Segment Start: Data
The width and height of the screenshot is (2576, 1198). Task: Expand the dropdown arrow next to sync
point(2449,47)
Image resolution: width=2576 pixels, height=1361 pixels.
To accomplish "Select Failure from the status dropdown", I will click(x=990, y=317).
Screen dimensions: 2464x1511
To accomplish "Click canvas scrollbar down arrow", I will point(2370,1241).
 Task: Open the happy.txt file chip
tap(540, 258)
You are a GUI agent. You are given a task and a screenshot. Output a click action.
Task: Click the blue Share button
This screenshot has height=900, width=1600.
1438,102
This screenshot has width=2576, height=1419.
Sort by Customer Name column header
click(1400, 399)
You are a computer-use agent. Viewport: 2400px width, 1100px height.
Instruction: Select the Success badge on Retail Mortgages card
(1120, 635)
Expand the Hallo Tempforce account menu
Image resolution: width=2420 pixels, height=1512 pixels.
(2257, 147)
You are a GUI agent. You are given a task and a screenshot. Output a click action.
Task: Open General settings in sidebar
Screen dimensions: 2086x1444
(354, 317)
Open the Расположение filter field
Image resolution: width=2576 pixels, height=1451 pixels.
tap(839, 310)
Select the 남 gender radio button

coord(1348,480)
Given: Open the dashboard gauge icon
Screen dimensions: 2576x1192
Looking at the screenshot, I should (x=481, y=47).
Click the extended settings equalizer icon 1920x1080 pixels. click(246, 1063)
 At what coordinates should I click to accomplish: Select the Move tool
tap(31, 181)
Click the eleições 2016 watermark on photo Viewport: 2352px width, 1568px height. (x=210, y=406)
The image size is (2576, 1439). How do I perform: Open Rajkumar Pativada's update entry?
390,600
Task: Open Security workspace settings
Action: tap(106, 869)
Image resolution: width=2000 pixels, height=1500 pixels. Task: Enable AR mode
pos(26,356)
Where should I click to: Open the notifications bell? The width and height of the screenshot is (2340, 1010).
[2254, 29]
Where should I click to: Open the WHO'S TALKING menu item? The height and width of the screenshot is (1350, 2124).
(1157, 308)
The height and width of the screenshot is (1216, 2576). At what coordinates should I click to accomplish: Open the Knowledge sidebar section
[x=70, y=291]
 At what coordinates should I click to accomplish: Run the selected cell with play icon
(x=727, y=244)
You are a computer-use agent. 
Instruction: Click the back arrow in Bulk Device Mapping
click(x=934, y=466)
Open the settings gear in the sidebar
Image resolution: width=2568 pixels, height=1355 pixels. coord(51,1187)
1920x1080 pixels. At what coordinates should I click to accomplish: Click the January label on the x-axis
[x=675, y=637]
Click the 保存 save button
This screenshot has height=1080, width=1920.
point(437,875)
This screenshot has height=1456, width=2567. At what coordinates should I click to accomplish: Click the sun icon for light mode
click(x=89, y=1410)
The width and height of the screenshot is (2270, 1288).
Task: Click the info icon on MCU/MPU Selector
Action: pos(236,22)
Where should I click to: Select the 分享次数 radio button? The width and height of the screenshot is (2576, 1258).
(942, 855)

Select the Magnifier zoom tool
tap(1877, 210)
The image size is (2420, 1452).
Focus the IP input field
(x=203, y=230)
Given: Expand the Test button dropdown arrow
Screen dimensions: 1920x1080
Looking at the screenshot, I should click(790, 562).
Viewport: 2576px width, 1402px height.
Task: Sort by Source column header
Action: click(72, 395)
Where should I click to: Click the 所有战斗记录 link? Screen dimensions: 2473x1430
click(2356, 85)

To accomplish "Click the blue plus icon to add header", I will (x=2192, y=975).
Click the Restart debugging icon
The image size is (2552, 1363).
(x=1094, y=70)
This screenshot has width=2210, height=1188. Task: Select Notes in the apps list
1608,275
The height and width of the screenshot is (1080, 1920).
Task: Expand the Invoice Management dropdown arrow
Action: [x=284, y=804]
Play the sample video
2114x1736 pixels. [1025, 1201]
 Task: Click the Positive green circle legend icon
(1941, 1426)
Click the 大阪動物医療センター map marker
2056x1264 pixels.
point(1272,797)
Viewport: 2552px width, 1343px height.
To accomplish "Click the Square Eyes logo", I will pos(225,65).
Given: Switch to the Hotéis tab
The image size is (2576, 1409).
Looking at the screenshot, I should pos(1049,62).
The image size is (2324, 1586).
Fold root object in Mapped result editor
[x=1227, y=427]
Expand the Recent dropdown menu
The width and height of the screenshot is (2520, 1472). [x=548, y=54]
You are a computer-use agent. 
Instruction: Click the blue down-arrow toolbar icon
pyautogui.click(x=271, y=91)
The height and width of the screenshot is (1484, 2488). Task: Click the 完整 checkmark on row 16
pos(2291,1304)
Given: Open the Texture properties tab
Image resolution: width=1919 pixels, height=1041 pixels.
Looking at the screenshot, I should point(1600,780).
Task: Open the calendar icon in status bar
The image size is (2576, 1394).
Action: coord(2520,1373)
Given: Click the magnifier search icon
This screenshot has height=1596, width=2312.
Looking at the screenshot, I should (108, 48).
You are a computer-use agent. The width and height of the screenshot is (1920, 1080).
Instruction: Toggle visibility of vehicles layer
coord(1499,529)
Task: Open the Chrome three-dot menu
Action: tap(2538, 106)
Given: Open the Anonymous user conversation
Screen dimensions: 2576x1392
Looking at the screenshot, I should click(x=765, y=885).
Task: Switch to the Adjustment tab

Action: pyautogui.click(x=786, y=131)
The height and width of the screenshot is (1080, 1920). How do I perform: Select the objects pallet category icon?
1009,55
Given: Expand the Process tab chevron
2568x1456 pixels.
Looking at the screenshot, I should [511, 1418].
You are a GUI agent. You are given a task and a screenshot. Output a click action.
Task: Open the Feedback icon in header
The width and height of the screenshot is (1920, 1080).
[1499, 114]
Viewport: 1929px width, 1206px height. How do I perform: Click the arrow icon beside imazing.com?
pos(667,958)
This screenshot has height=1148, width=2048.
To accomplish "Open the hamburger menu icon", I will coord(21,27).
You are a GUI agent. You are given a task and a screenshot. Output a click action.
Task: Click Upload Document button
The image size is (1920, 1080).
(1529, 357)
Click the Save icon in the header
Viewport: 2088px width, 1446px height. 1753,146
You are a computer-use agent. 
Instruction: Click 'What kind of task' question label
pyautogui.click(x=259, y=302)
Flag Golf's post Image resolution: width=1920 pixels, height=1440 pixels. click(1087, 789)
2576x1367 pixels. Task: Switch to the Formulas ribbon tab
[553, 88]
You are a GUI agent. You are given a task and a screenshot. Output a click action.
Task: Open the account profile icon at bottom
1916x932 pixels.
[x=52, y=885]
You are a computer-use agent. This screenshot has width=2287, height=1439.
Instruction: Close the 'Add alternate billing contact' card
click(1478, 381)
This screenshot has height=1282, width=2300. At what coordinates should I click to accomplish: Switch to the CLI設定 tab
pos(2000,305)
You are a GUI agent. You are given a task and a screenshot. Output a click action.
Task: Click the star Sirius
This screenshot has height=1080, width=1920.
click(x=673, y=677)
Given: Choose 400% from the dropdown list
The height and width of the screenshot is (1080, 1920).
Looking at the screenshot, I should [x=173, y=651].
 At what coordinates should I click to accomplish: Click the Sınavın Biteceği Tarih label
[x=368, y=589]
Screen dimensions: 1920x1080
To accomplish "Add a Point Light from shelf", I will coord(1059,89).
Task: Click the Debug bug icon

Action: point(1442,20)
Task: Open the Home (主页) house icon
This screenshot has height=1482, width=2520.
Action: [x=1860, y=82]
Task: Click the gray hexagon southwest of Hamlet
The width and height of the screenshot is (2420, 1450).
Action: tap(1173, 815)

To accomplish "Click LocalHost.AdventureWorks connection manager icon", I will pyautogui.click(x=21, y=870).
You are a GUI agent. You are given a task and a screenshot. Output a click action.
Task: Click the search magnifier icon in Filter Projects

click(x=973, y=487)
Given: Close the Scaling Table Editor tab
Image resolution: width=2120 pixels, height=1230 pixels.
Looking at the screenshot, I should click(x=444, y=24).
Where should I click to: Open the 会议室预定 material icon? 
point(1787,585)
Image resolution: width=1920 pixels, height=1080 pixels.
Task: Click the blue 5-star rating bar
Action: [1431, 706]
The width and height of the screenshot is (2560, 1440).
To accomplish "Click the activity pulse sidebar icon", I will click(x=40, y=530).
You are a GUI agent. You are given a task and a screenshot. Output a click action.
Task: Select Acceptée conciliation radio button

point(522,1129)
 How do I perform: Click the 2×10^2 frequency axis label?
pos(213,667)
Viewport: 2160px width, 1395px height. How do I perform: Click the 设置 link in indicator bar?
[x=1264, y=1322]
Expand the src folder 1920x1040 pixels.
Segment End: Data
Goal of the exercise: Look above for the line holding "Play the sample video". Print it and every line after it, exactly, through the line holding "Given: Switch to the Hotéis tab".

Result of this exercise:
Play the sample video
2114x1736 pixels. [1025, 1201]
 Task: Click the Positive green circle legend icon
(1941, 1426)
Click the 大阪動物医療センター map marker
2056x1264 pixels.
point(1272,797)
Viewport: 2552px width, 1343px height.
To accomplish "Click the Square Eyes logo", I will pos(225,65).
Given: Switch to the Hotéis tab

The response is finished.